= PicoChip =

Picochip was a venture-backed fabless semiconductor company based in Bath, England, founded in 2000. In January 2012 Picochip was acquired by Mindspeed Technologies, Inc and subsequently by Intel.

The company was active in two areas, with two distinct product families.

Picochip was one of the first companies to start developing solutions for small cell basestation (femtocells), for homes and offices. These help combat reception issues such as: dropped calls, poor sound quality, delays, and slow downloads. The idea is to increase the capacity of cellular networks and to address coverage holes.

==Multi-core DSP==
Picochip developed a multi-core digital signal processor, the picoArray. This integrates 250–300 individual DSP cores onto a single die (depending on the specific product) and as such it can be described as a massively parallel processor array. Each of these cores is a 16-bit processor with Harvard architecture, local memory and 3-way VLIW. Although each device contained 250–300 processors, the architecture allowed devices to be connected to form far larger systems, in some cases with tens of thousands of cores.

The company had three multi-core DSP products (PC202 / 203 / 205) that delivered approximately 40 GMACS and 200 GIPS of performance. The earlier PC102 is obsolete.

The programming model allows each processor to be coded independently (in ANSI C or assembler) and then to communicate over an any:any interconnect mesh.
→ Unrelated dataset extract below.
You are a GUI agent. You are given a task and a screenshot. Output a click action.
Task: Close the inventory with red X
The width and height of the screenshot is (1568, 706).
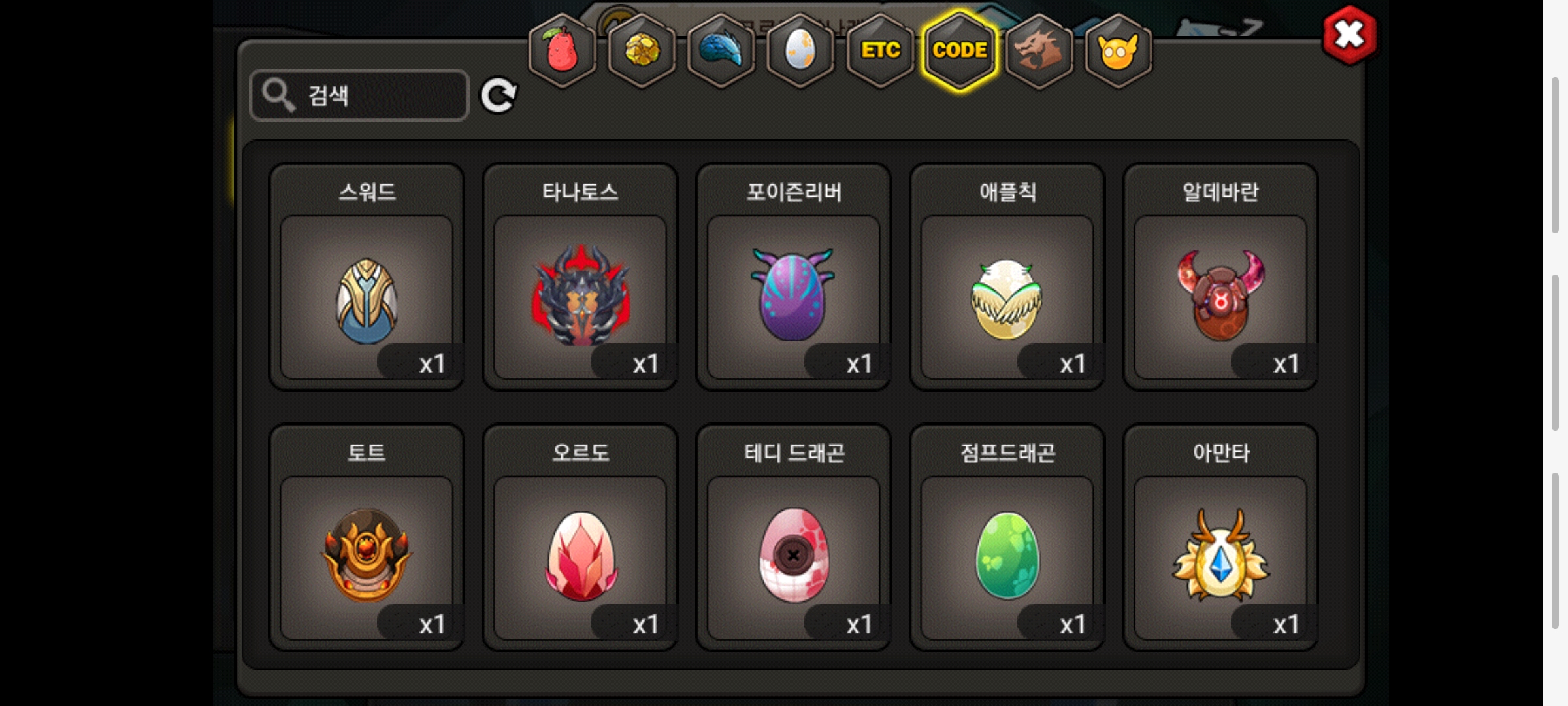[x=1349, y=35]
The communication flows are fixed at compile time, not dynamically at run time (analogous to place & route of an FPGA but at higher level of abstraction). This can be described as communicating sequential processes. Each process maps to a processor, which is fully independent from other processors with "encapsulation", with interaction only through defined message passing and data flows through the mesh. This architecture is also related to object-oriented programming concepts. Notably, the development environment is deterministic: simulation of code is cycle-accurate to hardware execution. Advantages claimed include ease of development, improved reliability of code and software-reuse.
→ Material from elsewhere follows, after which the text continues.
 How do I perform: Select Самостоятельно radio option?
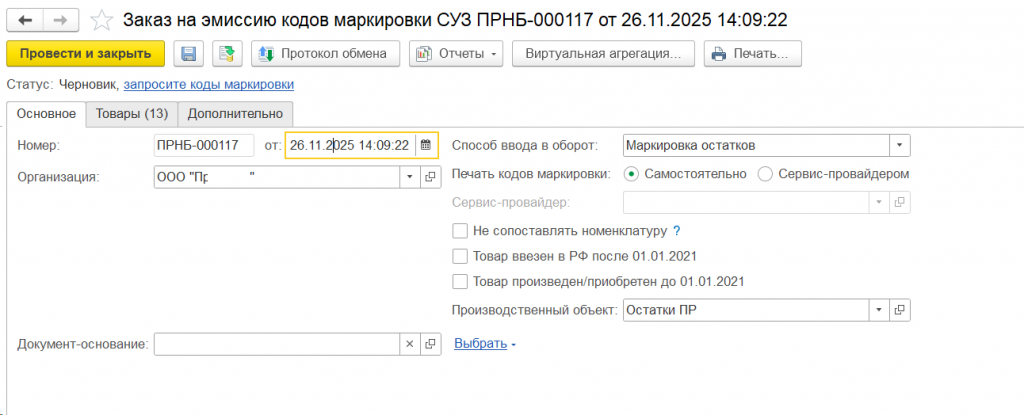coord(631,174)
Although the picoArray architecture is generic and could in principle be used for any DSP application, the company has stated its strategy is to focus on wireless infrastructure. In particular, the processor is widely used for baseband processing in WiMAX base stations and for femtocells.
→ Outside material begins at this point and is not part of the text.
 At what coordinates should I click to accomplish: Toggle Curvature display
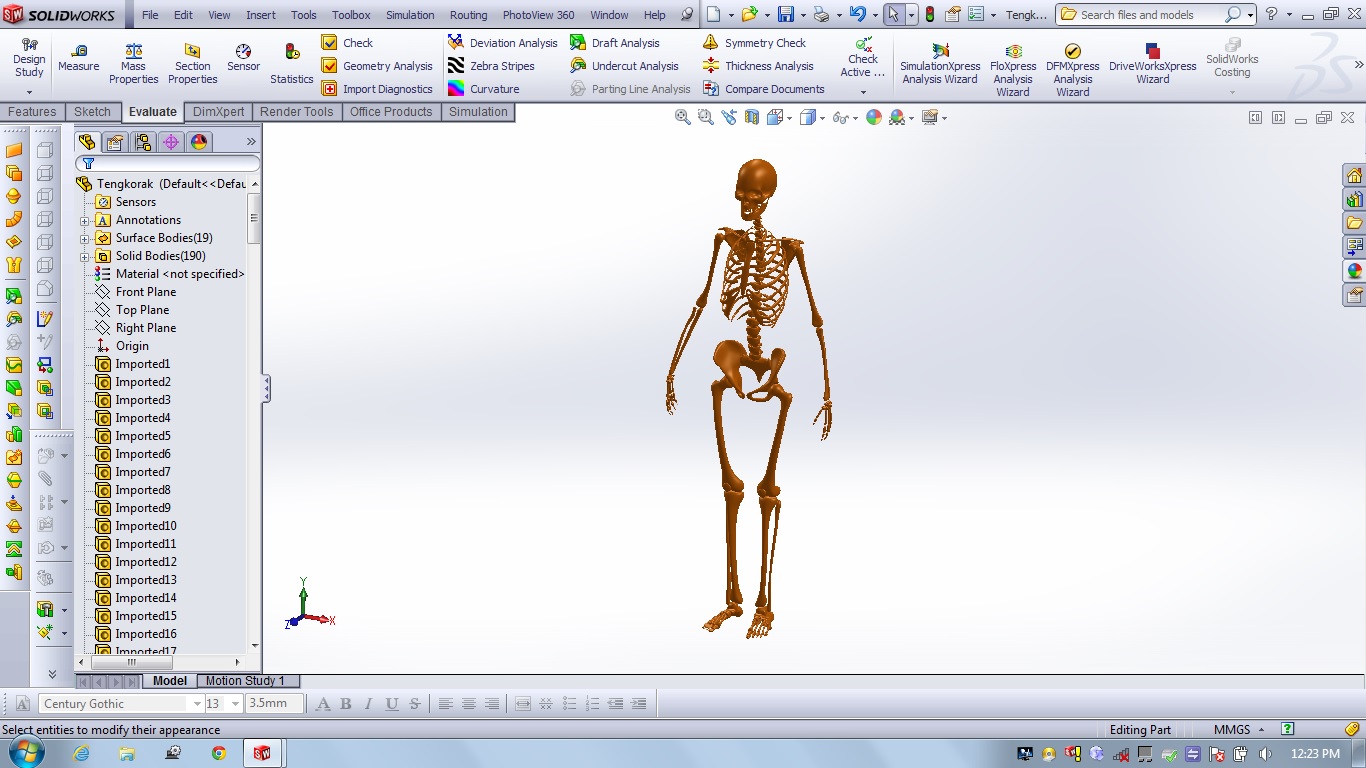tap(483, 89)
Independent benchmarks of representative communications systems by Berkeley Design (BDTI) indicate that the picoArray delivers significantly better performance-per-dollar than traditional single-core DSP devices.

==Femtocells and small cells==
Picochip was one of the earliest companies to be active in femtocells and small cells, and first demonstrated a prototype at MWC2005. The company since developed a range of system on a chip (SoC) products named "picoXcell". The company supplied SoCs into the small cell market, and claimed to have 70% share of the High Speed Packet Access (HSPA) market according to data from ABI Research.

The company was a founder member of the Femto Forum, which later was renamed to SmallCell Forum, and was on the executive board of that organisation.

==Corporate==
Investors included Atlas Venture, AT&T, Highland Capital Partners, Intel Capital, Pond Venture Partners, Rothschild, Samsung and Scottish Equity Partners. There were also undisclosed strategic investors.

As of 2012 the company had raised a total of $110M in venture funding.

In January 2012 Picochip was acquired by Californian company Mindspeed Technologies, Inc. for about $52 million.

In December 2013, Intel acquired Mindspeed's small-cell assets including the picoChip technology.